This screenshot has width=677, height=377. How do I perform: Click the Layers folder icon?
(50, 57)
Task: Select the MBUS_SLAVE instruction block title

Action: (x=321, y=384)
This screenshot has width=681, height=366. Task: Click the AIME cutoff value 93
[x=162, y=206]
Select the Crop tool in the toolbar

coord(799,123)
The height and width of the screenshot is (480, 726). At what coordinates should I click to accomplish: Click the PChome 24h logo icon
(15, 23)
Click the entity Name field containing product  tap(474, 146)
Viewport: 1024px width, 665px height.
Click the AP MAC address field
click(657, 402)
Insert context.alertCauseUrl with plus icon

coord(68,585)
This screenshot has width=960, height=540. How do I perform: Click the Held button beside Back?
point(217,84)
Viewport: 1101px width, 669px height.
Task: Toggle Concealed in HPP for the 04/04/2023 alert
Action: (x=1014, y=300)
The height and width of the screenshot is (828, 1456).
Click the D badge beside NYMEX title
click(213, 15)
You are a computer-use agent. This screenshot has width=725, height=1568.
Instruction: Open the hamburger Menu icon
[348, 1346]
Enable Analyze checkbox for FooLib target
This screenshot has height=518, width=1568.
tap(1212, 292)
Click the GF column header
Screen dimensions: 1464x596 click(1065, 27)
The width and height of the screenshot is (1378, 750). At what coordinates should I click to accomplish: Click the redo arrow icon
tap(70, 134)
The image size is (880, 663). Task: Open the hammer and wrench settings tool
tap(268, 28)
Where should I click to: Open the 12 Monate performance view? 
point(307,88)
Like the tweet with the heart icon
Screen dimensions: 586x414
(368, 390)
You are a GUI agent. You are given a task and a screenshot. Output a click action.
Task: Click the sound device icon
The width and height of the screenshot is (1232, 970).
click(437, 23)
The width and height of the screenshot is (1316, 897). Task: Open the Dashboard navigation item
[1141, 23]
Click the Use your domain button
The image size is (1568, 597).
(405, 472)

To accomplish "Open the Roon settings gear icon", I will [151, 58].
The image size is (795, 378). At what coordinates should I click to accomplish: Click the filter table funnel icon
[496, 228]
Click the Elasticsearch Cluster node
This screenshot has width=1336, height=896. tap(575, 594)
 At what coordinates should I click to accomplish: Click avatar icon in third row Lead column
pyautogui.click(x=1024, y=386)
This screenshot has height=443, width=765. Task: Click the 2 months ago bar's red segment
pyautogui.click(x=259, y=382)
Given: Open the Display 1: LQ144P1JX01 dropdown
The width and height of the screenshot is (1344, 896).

::::::::

Challenge:
Copy out the data above word for word, from the line containing "Where should I" down through the line containing "will [151, 58].", both included.

Task solution:
Where should I click to: Open the 12 Monate performance view? 
point(307,88)
Like the tweet with the heart icon
Screen dimensions: 586x414
(368, 390)
You are a GUI agent. You are given a task and a screenshot. Output a click action.
Task: Click the sound device icon
The width and height of the screenshot is (1232, 970).
click(437, 23)
The width and height of the screenshot is (1316, 897). Task: Open the Dashboard navigation item
[1141, 23]
Click the Use your domain button
The image size is (1568, 597).
(405, 472)

To accomplish "Open the Roon settings gear icon", I will [151, 58].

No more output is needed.